═════ Working data
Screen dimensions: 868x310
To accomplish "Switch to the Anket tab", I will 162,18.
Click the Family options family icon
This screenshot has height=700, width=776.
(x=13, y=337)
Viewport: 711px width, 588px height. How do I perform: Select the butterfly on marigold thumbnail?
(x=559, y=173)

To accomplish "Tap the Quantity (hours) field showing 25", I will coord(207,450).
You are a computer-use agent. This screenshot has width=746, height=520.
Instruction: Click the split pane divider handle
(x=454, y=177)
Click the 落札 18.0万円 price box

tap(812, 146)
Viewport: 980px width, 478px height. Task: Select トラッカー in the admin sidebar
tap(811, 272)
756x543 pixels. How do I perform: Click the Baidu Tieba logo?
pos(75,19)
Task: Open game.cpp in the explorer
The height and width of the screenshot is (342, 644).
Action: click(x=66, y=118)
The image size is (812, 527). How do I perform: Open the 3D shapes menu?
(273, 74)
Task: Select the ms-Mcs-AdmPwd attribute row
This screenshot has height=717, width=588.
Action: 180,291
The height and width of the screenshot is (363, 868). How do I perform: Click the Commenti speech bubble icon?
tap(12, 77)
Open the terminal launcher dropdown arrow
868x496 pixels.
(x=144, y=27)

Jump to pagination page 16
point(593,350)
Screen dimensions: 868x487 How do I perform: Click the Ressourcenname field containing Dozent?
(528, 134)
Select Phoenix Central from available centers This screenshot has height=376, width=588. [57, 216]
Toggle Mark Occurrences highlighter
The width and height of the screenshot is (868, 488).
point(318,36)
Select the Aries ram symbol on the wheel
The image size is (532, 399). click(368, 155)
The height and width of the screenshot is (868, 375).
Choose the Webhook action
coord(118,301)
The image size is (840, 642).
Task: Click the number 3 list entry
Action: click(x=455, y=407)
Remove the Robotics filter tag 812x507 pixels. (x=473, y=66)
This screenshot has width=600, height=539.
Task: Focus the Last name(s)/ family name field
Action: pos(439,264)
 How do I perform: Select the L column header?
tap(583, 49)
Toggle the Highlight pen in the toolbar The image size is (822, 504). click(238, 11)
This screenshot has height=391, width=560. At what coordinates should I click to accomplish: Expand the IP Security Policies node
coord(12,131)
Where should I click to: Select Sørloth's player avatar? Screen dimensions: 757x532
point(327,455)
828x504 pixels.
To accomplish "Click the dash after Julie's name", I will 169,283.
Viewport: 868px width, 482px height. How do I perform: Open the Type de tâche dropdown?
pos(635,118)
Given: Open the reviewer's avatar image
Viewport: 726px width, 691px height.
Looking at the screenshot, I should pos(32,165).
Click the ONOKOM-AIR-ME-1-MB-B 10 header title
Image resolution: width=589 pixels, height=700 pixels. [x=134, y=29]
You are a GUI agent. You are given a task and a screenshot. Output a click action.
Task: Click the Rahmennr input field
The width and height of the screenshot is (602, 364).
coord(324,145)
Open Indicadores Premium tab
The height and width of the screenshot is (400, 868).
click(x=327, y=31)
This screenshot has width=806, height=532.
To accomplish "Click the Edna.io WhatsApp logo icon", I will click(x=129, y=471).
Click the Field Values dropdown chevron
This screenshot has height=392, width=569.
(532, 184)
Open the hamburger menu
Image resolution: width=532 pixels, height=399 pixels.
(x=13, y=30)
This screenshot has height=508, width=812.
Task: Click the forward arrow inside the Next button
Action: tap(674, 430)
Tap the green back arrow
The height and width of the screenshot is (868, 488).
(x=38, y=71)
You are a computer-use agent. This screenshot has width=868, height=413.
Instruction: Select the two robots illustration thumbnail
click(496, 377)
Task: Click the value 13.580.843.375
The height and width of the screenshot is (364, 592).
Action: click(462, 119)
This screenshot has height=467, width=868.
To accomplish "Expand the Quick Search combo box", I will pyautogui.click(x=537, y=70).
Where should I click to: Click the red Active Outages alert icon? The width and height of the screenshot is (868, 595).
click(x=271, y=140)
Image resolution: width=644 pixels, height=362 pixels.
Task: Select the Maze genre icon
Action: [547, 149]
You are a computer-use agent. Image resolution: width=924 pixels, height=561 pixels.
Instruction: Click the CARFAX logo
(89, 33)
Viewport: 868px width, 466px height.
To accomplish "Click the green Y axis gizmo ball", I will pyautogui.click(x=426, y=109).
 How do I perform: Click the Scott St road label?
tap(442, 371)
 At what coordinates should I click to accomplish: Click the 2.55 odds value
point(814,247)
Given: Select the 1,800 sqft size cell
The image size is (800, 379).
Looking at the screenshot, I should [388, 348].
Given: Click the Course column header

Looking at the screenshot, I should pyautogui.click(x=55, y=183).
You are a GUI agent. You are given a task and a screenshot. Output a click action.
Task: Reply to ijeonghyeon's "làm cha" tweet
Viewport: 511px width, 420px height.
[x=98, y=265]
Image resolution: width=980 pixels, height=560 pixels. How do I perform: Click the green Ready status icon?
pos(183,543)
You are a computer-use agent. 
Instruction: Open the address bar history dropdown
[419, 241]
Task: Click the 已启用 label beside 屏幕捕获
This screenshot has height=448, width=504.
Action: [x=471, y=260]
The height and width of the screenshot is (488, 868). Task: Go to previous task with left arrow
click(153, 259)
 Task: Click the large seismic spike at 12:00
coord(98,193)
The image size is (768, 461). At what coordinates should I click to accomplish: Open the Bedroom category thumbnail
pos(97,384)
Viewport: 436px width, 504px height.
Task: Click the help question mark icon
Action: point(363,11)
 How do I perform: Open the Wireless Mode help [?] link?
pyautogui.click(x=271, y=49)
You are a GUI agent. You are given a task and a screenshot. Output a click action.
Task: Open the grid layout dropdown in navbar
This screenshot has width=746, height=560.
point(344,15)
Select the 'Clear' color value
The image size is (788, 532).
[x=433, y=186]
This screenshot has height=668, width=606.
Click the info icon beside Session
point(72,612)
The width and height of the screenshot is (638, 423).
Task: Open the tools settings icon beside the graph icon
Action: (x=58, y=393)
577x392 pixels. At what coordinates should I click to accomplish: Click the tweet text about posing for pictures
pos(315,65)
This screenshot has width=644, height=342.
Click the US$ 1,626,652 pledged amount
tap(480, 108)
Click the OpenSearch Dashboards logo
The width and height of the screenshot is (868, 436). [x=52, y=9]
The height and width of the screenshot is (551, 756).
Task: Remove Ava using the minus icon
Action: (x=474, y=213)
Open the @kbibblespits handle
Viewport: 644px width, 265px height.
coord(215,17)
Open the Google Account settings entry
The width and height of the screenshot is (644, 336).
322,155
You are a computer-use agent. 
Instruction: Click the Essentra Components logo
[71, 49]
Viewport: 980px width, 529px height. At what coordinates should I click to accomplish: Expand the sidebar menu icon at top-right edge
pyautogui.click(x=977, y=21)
══════════
Problem: Write out each entry again, character for character.

Solution to this task:
Screen dimensions: 868x310
To accomplish "Switch to the Anket tab", I will 162,18.
Click the Family options family icon
This screenshot has height=700, width=776.
(x=13, y=337)
Viewport: 711px width, 588px height. How do I perform: Select the butterfly on marigold thumbnail?
(x=559, y=173)

To accomplish "Tap the Quantity (hours) field showing 25", I will coord(207,450).
You are a computer-use agent. This screenshot has width=746, height=520.
Instruction: Click the split pane divider handle
(x=454, y=177)
Click the 落札 18.0万円 price box

tap(812, 146)
Viewport: 980px width, 478px height. Task: Select トラッカー in the admin sidebar
tap(811, 272)
756x543 pixels. How do I perform: Click the Baidu Tieba logo?
pos(75,19)
Task: Open game.cpp in the explorer
The height and width of the screenshot is (342, 644).
Action: click(x=66, y=118)
The image size is (812, 527). How do I perform: Open the 3D shapes menu?
(273, 74)
Task: Select the ms-Mcs-AdmPwd attribute row
This screenshot has height=717, width=588.
Action: 180,291
The height and width of the screenshot is (363, 868). How do I perform: Click the Commenti speech bubble icon?
tap(12, 77)
Open the terminal launcher dropdown arrow
868x496 pixels.
(x=144, y=27)

Jump to pagination page 16
point(593,350)
Screen dimensions: 868x487 How do I perform: Click the Ressourcenname field containing Dozent?
(528, 134)
Select Phoenix Central from available centers This screenshot has height=376, width=588. [57, 216]
Toggle Mark Occurrences highlighter
The width and height of the screenshot is (868, 488).
point(318,36)
Select the Aries ram symbol on the wheel
The image size is (532, 399). click(368, 155)
The height and width of the screenshot is (868, 375).
Choose the Webhook action
coord(118,301)
The image size is (840, 642).
Task: Click the number 3 list entry
Action: click(x=455, y=407)
Remove the Robotics filter tag 812x507 pixels. (x=473, y=66)
This screenshot has width=600, height=539.
Task: Focus the Last name(s)/ family name field
Action: pos(439,264)
 How do I perform: Select the L column header?
tap(583, 49)
Toggle the Highlight pen in the toolbar The image size is (822, 504). click(238, 11)
This screenshot has height=391, width=560. At what coordinates should I click to accomplish: Expand the IP Security Policies node
coord(12,131)
Where should I click to: Select Sørloth's player avatar? Screen dimensions: 757x532
point(327,455)
828x504 pixels.
To accomplish "Click the dash after Julie's name", I will 169,283.
Viewport: 868px width, 482px height. How do I perform: Open the Type de tâche dropdown?
pos(635,118)
Given: Open the reviewer's avatar image
Viewport: 726px width, 691px height.
Looking at the screenshot, I should pos(32,165).
Click the ONOKOM-AIR-ME-1-MB-B 10 header title
Image resolution: width=589 pixels, height=700 pixels. [x=134, y=29]
You are a GUI agent. You are given a task and a screenshot. Output a click action.
Task: Click the Rahmennr input field
The width and height of the screenshot is (602, 364).
coord(324,145)
Open Indicadores Premium tab
The height and width of the screenshot is (400, 868).
click(x=327, y=31)
This screenshot has width=806, height=532.
To accomplish "Click the Edna.io WhatsApp logo icon", I will click(x=129, y=471).
Click the Field Values dropdown chevron
This screenshot has height=392, width=569.
(532, 184)
Open the hamburger menu
Image resolution: width=532 pixels, height=399 pixels.
(x=13, y=30)
This screenshot has height=508, width=812.
Task: Click the forward arrow inside the Next button
Action: tap(674, 430)
Tap the green back arrow
The height and width of the screenshot is (868, 488).
(x=38, y=71)
You are a computer-use agent. This screenshot has width=868, height=413.
Instruction: Select the two robots illustration thumbnail
click(496, 377)
Task: Click the value 13.580.843.375
The height and width of the screenshot is (364, 592).
Action: click(462, 119)
This screenshot has height=467, width=868.
To accomplish "Expand the Quick Search combo box", I will pyautogui.click(x=537, y=70).
Where should I click to: Click the red Active Outages alert icon? The width and height of the screenshot is (868, 595).
click(x=271, y=140)
Image resolution: width=644 pixels, height=362 pixels.
Task: Select the Maze genre icon
Action: [547, 149]
You are a computer-use agent. Image resolution: width=924 pixels, height=561 pixels.
Instruction: Click the CARFAX logo
(89, 33)
Viewport: 868px width, 466px height.
To accomplish "Click the green Y axis gizmo ball", I will pyautogui.click(x=426, y=109).
 How do I perform: Click the Scott St road label?
tap(442, 371)
 At what coordinates should I click to accomplish: Click the 2.55 odds value
point(814,247)
Given: Select the 1,800 sqft size cell
The image size is (800, 379).
Looking at the screenshot, I should [388, 348].
Given: Click the Course column header

Looking at the screenshot, I should pyautogui.click(x=55, y=183).
You are a GUI agent. You are given a task and a screenshot. Output a click action.
Task: Reply to ijeonghyeon's "làm cha" tweet
Viewport: 511px width, 420px height.
[x=98, y=265]
Image resolution: width=980 pixels, height=560 pixels. How do I perform: Click the green Ready status icon?
pos(183,543)
You are a computer-use agent. 
Instruction: Open the address bar history dropdown
[419, 241]
Task: Click the 已启用 label beside 屏幕捕获
This screenshot has height=448, width=504.
Action: [x=471, y=260]
The height and width of the screenshot is (488, 868). Task: Go to previous task with left arrow
click(153, 259)
 Task: Click the large seismic spike at 12:00
coord(98,193)
The image size is (768, 461). At what coordinates should I click to accomplish: Open the Bedroom category thumbnail
pos(97,384)
Viewport: 436px width, 504px height.
Task: Click the help question mark icon
Action: point(363,11)
 How do I perform: Open the Wireless Mode help [?] link?
pyautogui.click(x=271, y=49)
You are a GUI agent. You are given a task and a screenshot. Output a click action.
Task: Open the grid layout dropdown in navbar
This screenshot has width=746, height=560.
point(344,15)
Select the 'Clear' color value
The image size is (788, 532).
[x=433, y=186]
This screenshot has height=668, width=606.
Click the info icon beside Session
point(72,612)
The width and height of the screenshot is (638, 423).
Task: Open the tools settings icon beside the graph icon
Action: (x=58, y=393)
577x392 pixels. At what coordinates should I click to accomplish: Click the tweet text about posing for pictures
pos(315,65)
This screenshot has width=644, height=342.
Click the US$ 1,626,652 pledged amount
tap(480, 108)
Click the OpenSearch Dashboards logo
The width and height of the screenshot is (868, 436). [x=52, y=9]
The height and width of the screenshot is (551, 756).
Task: Remove Ava using the minus icon
Action: (x=474, y=213)
Open the @kbibblespits handle
Viewport: 644px width, 265px height.
coord(215,17)
Open the Google Account settings entry
The width and height of the screenshot is (644, 336).
322,155
You are a computer-use agent. 
Instruction: Click the Essentra Components logo
[71, 49]
Viewport: 980px width, 529px height. At what coordinates should I click to accomplish: Expand the sidebar menu icon at top-right edge
pyautogui.click(x=977, y=21)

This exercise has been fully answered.